Provided material: Begin

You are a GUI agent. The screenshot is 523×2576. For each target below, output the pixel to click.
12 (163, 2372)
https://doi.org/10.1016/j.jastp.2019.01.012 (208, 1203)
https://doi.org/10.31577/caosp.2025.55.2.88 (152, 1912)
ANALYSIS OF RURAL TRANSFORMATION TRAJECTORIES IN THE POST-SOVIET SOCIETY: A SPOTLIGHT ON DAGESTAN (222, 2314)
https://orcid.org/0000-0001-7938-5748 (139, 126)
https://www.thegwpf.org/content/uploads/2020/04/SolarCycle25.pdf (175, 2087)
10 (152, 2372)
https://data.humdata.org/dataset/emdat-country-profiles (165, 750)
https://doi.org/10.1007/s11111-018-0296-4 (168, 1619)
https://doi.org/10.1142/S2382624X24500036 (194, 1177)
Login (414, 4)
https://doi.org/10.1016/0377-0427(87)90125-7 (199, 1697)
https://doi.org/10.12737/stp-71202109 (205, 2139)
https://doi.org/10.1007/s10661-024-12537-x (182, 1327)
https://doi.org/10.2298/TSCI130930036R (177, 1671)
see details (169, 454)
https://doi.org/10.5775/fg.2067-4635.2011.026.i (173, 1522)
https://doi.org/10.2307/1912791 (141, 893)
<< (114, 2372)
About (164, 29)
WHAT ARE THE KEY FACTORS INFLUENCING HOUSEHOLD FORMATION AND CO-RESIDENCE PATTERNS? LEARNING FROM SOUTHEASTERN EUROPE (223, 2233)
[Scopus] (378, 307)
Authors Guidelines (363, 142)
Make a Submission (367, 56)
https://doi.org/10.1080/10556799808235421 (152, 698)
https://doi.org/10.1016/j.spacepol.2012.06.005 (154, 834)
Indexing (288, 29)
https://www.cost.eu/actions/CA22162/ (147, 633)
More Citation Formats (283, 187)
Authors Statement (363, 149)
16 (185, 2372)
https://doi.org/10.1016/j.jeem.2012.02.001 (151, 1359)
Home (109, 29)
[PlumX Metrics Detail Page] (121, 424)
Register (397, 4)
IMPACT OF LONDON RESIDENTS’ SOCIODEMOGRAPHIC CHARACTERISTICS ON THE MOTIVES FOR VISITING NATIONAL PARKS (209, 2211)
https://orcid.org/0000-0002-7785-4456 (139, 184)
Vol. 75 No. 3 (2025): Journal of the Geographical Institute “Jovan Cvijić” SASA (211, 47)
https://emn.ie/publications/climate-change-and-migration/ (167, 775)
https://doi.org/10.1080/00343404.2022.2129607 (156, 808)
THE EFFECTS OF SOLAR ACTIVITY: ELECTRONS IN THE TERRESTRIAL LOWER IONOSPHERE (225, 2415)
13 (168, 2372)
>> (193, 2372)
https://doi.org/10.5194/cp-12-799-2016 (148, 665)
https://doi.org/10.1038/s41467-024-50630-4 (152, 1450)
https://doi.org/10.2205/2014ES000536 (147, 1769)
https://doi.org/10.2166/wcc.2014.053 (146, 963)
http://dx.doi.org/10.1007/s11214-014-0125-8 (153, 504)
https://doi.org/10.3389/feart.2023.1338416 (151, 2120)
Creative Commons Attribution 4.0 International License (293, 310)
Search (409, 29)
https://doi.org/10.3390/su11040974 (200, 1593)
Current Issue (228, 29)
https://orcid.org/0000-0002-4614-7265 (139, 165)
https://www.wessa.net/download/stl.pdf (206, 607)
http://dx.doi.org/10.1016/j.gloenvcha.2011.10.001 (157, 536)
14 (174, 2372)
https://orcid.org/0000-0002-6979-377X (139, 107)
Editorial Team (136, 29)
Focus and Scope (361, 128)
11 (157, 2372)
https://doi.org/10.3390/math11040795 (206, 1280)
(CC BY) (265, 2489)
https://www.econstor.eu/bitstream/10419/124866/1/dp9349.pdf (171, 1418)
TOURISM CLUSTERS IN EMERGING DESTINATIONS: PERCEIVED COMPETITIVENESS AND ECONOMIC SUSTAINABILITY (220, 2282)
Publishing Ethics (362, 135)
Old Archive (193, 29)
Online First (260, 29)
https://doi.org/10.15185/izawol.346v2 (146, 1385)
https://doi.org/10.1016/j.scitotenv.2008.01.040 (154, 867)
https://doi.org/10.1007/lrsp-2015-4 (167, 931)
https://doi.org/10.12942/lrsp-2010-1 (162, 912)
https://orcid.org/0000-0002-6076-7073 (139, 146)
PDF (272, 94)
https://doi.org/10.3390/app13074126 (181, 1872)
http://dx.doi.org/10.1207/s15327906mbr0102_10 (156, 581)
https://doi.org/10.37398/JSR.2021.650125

Provided material: End

§ **Problem**
Output the lines above between the one holding "13 (168, 2372)" and the one holding "http://dx.doi.org/10.1007/s11214-014-0125-8 (153, 504)", inclusive, with nothing before or after them.

§ **Exercise response**
13 (168, 2372)
>> (193, 2372)
https://doi.org/10.5194/cp-12-799-2016 (148, 665)
https://doi.org/10.1038/s41467-024-50630-4 (152, 1450)
https://doi.org/10.2205/2014ES000536 (147, 1769)
https://doi.org/10.2166/wcc.2014.053 (146, 963)
http://dx.doi.org/10.1007/s11214-014-0125-8 (153, 504)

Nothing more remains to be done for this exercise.